=== WHAT IS REQUIRED ===
Reproduce the items from the line containing "Click the Length" up to and including the line containing "[x=951, y=152]", with their requests, and shift every coordinate in the answers by -86.

=== MATERIAL SHOWN ===

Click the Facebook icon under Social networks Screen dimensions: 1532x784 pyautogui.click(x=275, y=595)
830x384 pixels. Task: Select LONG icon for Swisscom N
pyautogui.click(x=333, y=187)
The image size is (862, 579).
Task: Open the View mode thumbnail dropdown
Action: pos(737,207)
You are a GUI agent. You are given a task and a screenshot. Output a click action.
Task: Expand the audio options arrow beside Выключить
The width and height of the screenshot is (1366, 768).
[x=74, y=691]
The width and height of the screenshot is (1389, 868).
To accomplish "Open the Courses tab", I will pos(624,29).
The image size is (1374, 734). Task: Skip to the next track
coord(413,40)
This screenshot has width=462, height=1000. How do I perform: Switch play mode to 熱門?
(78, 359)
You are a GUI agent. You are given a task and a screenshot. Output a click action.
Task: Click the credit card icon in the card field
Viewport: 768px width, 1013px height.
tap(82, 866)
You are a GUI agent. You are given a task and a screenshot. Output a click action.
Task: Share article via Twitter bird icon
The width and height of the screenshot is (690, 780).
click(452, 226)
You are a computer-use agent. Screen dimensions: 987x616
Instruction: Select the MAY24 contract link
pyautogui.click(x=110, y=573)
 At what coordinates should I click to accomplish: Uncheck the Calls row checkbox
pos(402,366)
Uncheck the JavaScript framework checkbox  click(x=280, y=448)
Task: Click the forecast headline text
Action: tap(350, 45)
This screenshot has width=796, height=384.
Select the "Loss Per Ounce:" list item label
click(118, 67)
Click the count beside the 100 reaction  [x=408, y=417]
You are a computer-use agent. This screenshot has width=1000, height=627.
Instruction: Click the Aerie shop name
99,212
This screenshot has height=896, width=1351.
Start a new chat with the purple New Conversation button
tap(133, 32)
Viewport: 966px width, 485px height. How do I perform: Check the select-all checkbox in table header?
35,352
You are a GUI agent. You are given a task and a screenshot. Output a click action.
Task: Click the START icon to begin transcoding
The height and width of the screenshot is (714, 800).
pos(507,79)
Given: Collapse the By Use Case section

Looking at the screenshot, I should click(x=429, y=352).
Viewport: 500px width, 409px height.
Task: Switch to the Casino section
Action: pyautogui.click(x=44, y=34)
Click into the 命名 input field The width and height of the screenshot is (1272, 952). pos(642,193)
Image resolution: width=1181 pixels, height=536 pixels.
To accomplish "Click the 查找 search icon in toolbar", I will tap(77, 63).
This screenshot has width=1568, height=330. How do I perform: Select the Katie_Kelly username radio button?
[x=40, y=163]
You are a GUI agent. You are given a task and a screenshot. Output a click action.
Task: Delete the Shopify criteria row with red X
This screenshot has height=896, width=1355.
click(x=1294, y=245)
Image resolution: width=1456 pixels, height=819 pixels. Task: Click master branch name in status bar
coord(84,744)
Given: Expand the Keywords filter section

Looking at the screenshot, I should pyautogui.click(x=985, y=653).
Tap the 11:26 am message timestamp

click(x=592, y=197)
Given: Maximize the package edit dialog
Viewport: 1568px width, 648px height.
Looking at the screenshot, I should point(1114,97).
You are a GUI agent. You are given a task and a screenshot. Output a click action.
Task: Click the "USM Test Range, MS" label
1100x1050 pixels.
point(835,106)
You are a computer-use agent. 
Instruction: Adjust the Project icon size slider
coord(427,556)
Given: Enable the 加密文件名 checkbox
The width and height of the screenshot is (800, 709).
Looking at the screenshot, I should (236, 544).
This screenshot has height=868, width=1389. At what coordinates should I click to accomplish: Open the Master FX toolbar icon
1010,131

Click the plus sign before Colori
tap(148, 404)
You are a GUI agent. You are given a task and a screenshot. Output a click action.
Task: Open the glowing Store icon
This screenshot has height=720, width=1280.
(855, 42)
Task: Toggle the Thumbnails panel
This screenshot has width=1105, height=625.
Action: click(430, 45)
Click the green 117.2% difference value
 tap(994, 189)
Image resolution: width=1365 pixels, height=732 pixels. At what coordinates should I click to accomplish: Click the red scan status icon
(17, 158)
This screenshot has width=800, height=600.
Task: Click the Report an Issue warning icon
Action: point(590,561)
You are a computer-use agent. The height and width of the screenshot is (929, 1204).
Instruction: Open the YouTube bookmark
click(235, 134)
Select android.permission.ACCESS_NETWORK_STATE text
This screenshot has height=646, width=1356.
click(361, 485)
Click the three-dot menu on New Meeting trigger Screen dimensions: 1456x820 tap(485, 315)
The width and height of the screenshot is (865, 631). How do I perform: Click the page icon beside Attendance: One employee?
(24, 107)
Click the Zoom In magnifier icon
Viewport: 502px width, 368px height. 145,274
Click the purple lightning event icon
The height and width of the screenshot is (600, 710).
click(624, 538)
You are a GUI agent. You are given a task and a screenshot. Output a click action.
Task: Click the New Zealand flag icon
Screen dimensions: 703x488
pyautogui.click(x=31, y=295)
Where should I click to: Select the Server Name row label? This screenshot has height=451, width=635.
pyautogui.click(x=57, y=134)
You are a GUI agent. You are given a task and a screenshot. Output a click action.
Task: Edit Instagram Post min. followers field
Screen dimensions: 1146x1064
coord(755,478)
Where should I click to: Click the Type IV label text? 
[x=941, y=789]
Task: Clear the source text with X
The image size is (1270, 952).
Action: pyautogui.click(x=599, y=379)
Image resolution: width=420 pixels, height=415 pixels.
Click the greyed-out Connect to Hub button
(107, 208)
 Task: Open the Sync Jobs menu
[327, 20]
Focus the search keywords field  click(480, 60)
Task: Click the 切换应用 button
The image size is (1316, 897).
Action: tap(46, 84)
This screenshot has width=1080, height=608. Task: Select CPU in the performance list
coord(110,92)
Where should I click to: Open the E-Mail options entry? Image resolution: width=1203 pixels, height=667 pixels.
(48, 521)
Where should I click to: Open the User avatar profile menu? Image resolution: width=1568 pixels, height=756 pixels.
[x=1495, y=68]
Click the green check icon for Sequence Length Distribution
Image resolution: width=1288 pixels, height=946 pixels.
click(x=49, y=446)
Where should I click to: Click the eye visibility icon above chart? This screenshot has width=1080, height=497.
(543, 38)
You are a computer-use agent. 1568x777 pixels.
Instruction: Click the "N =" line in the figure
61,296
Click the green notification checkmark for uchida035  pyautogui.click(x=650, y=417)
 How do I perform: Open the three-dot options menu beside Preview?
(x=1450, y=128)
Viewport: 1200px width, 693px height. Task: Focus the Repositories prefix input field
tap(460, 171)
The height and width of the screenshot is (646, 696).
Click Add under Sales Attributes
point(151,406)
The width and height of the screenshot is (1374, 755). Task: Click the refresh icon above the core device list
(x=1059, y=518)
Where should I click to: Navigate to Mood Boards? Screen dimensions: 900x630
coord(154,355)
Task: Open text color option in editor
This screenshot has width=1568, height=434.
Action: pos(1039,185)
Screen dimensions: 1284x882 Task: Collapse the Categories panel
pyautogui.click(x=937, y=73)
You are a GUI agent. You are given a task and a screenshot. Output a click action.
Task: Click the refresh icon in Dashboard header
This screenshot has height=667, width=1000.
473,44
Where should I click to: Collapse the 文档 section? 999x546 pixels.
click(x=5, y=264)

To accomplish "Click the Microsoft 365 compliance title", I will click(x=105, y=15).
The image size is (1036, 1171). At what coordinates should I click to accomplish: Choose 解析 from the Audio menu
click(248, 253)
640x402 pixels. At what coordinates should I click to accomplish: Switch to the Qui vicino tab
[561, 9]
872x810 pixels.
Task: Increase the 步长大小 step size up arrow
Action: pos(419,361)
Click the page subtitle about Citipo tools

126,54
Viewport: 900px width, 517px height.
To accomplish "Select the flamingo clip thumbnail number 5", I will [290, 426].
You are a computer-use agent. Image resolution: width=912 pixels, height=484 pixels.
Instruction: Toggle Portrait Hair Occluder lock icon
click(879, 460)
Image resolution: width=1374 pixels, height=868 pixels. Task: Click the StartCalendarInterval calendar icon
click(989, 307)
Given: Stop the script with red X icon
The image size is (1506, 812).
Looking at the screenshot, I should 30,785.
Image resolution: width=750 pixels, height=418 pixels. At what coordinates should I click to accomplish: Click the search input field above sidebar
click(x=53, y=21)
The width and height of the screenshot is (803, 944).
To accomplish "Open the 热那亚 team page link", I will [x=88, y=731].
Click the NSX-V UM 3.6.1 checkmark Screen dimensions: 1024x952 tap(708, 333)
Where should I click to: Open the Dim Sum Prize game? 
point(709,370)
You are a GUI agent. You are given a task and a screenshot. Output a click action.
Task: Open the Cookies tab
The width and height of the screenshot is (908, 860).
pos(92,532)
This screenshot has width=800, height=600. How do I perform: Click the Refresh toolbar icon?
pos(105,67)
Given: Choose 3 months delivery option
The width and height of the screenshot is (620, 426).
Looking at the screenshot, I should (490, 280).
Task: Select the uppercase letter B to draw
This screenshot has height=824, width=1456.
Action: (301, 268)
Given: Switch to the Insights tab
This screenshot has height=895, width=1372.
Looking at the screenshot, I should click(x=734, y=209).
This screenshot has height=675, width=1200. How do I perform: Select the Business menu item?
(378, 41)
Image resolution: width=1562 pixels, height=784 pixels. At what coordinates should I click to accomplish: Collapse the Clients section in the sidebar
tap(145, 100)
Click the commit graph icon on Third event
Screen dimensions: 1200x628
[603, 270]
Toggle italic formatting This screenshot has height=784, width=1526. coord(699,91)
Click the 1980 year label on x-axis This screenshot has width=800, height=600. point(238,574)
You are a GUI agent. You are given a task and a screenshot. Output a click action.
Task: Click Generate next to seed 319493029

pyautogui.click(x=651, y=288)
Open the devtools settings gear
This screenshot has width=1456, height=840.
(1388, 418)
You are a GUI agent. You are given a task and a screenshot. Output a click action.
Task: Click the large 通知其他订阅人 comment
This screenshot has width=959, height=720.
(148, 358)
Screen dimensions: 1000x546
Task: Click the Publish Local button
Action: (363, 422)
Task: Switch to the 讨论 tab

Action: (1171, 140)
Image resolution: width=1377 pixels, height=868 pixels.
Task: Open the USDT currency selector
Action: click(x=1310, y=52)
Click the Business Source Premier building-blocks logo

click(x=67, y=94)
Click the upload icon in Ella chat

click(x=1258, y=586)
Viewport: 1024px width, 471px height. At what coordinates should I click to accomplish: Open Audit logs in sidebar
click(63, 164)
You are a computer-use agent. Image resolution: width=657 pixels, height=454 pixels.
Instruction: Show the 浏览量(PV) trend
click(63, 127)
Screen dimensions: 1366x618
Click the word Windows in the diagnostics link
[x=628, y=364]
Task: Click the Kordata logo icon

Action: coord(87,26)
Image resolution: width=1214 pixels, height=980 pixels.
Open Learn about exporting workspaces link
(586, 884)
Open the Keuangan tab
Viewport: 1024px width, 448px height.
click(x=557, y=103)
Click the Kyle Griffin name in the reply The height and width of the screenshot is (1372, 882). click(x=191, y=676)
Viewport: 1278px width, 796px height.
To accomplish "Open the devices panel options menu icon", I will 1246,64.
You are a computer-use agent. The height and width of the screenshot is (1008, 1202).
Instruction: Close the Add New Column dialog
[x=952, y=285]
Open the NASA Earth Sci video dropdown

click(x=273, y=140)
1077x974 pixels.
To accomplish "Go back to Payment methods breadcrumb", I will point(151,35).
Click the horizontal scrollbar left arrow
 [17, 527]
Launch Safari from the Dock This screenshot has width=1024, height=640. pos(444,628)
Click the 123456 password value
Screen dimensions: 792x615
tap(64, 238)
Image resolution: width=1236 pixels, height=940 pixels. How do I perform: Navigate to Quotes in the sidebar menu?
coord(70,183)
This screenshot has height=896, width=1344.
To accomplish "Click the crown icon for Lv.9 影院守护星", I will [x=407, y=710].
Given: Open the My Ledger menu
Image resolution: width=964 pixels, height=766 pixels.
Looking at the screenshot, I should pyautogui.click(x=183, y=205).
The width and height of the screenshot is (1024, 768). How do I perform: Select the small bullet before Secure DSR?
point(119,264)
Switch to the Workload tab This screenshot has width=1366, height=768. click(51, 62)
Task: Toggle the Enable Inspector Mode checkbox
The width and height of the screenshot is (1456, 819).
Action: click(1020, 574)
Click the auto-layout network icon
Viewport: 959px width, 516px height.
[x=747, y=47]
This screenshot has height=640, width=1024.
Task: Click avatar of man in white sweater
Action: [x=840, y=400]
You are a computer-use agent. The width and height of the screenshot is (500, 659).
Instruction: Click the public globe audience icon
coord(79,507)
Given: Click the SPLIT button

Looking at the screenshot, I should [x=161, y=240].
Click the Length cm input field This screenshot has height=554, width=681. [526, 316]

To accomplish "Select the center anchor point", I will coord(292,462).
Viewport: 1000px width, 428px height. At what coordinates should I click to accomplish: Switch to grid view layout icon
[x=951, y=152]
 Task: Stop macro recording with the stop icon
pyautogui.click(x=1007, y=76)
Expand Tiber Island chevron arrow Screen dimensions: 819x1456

=== COMPLETED TASK ===
Click the Length cm input field This screenshot has height=554, width=681. [440, 230]

To accomplish "Select the center anchor point", I will coord(206,376).
Viewport: 1000px width, 428px height. At what coordinates should I click to accomplish: Switch to grid view layout icon
[x=865, y=66]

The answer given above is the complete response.